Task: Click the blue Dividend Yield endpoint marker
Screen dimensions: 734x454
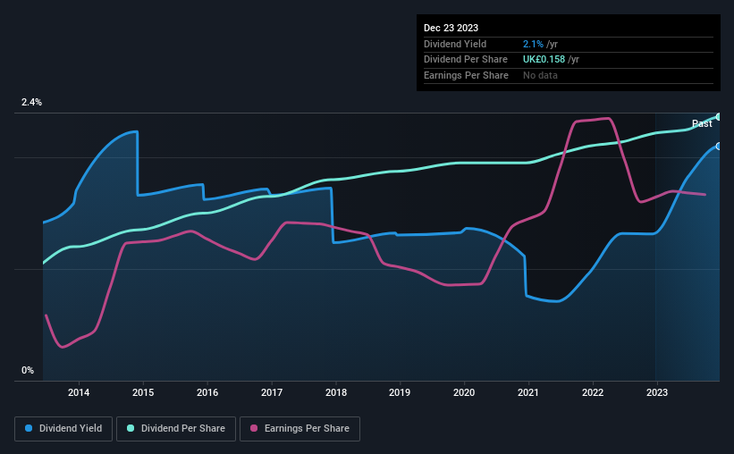Action: tap(719, 147)
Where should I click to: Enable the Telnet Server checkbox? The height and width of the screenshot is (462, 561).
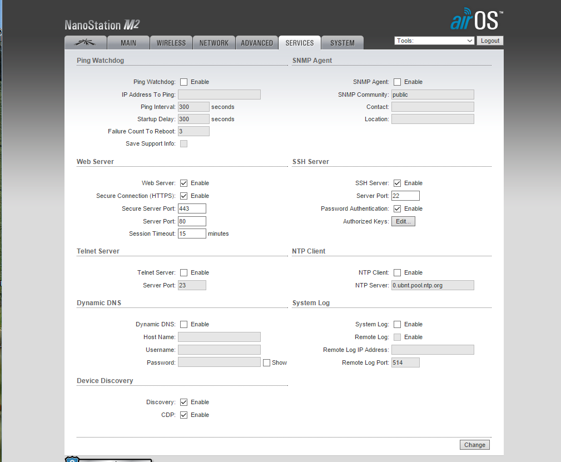[x=184, y=272]
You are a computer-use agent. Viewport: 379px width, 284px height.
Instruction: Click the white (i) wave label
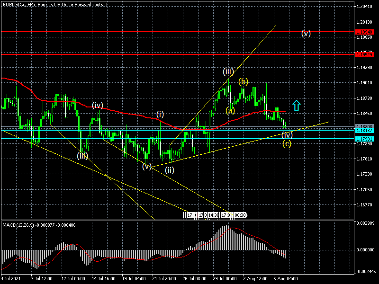(x=161, y=114)
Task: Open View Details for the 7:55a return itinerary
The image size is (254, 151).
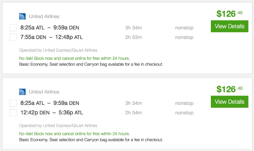Action: (229, 26)
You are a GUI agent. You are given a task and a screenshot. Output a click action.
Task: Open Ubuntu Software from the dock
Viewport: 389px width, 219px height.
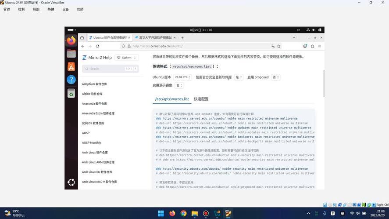[71, 67]
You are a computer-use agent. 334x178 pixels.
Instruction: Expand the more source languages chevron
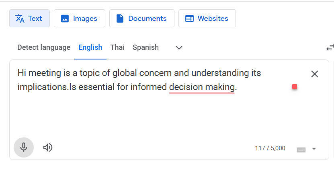179,48
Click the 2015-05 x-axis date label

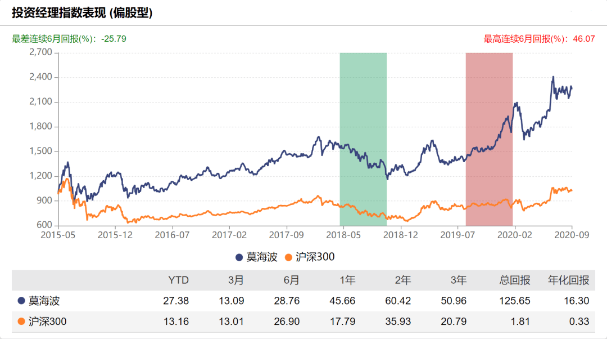tap(58, 235)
* * * * * * * * *
▶ Activity:
Each record should be quoted exactly, with the images omitted.

▶ Answer section:
Task: Click the blue Dividend Yield endpoint marker
Screen dimensions: 734x454
Action: tap(719, 147)
Where should I click to: Enable the Telnet Server checkbox? The height and width of the screenshot is (462, 561).
[x=184, y=272]
You are a computer-use agent. Viewport: 379px width, 284px height.
Instruction: Click the white (i) wave label
(x=161, y=114)
Task: Open View Details for the 7:55a return itinerary
The image size is (254, 151).
Action: (229, 26)
You are a GUI agent. You are given a task and a screenshot. Output a click action.
Task: Open Ubuntu Software from the dock
Viewport: 389px width, 219px height.
[71, 67]
You are a computer-use agent. 334x178 pixels.
Instruction: Expand the more source languages chevron
179,48
Click the 2015-05 x-axis date label

tap(58, 235)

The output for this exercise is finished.